El reparto

El Ararteko informa sobre el centro de Amorebieta

Imagen del incendio provocado que el pasado 12 de diciembre destrozó el centro de Amorebieta./E. C.
Imagen del incendio provocado que el pasado 12 de diciembre destrozó el centro de Amorebieta. / E. C.
Pablo Martínez Zarracina
PABLO MARTÍNEZ ZARRACINA

Hay que reconocer que los informes del Ararteko no suelen destacar por su interés narrativo. Eso puede parecer malo, pero no lo es. Leyendo el informe del defensor del pueblo sobre la situación de los menores en el centro de Amorebieta, aprendes que lo realmente malo es que el relato adquiera tensión. Entonces los problemas son serios. Y en el informe que nos ocupa hay una visita en noviembre de 2017 al centro de Amorebieta en la que, además de instalaciones deterioradas y trabajadores sobrepasados, se detecta un número de menores que supera enormemente su capacidad. Hay más de cien chavales donde debería haber cuarenta.

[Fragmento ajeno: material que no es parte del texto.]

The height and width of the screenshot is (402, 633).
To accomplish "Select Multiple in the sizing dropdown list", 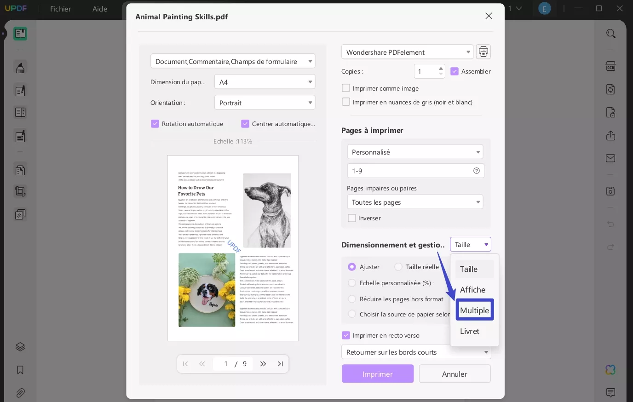I will [474, 310].
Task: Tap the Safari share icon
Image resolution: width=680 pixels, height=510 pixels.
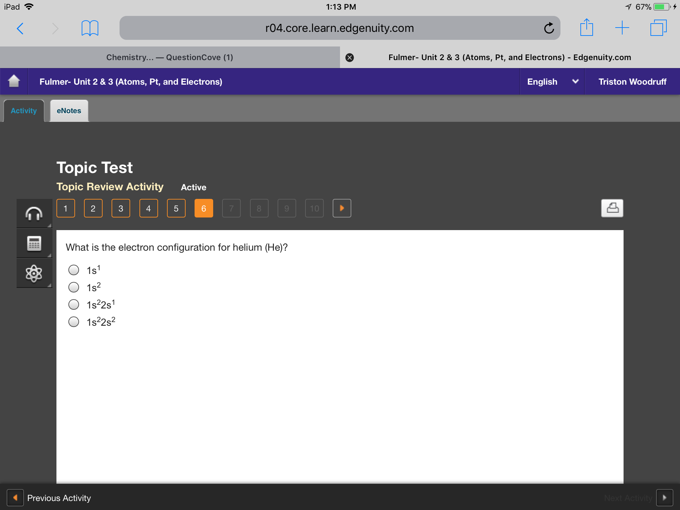Action: (x=586, y=28)
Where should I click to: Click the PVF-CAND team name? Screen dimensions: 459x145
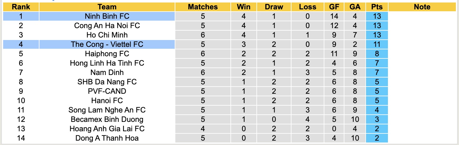(x=107, y=91)
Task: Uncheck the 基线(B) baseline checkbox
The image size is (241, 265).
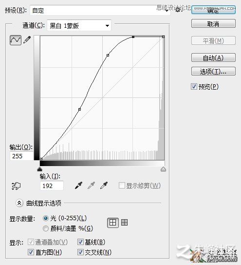Action: tap(80, 242)
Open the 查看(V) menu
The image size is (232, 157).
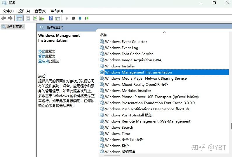[x=40, y=11]
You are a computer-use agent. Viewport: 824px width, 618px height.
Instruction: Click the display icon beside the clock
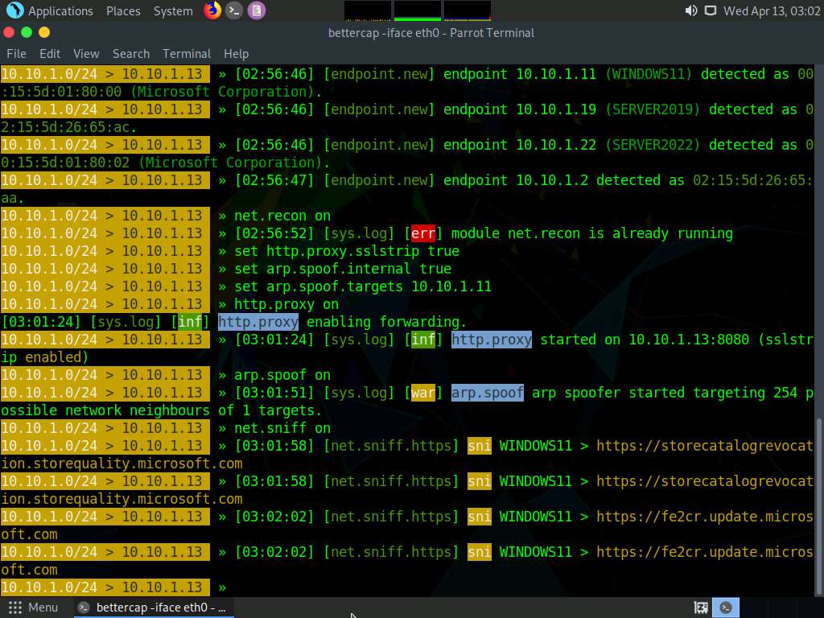[710, 10]
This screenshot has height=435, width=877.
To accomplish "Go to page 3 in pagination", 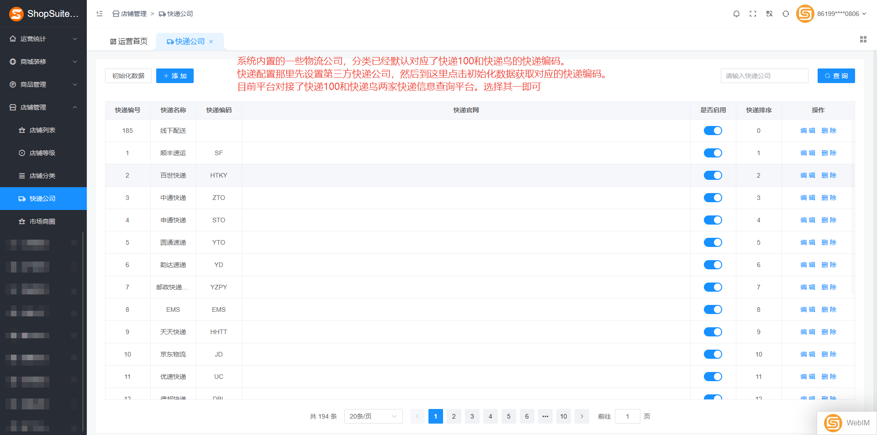I will click(472, 416).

Entre esos menores, un grupo «numeroso y poderoso» que desafía a los educadores y amenaza a los compañeros. Tras la visita, la preocupación del Ararteko es «máxima». Porque así no puede atenderse a los menores y por «los riesgos existentes para la integridad de las personas del centro». El Ararteko concierta una cita con la diputada de Acción Social. La tarde anterior al encuentro, el centro de Amorebieta arde y todos sus ocupantes tienen que ser realojados.

Es como una película violenta, pero el Ararteko mantiene la calma. Sus recomendaciones tienen que ver con aumentar el número de plazas «en cantidad suficiente al número de menores», de modo que en Amorebieta pueda volver atenderse solo a cuarenta chicos. La labor de un 'ombudsman' se limita a defender los derechos de las personas frente a la Administración, pero el Ararteko incluye en su informe el diagnóstico de la Diputación. Es significativo. Porque respalda la idea de que la acogida de menores requiere de una actuación «supraterritorial» cuando bordea la avalancha. Y porque anota que la Diputación, tras informar de la situación a instancias superiores, no recibió «muestra alguna de solidaridad por parte del resto de comunidades autónomas».

Sorprende que algo así pueda seguir pasando. Que se permita. El mismo principio de justicia y apoyo mutuo que nos interpela para que Europa no consienta que unos refugiados se pudran en un barco como una carga indeseable debería aplicarse en casa, de puertas para adentro. Impidiendo que una provincia tenga problemas con la acogida de menores mientras las provincias de alrededor miran hacia otro lado y organizan, eso sí, preciosos festivales solidarios.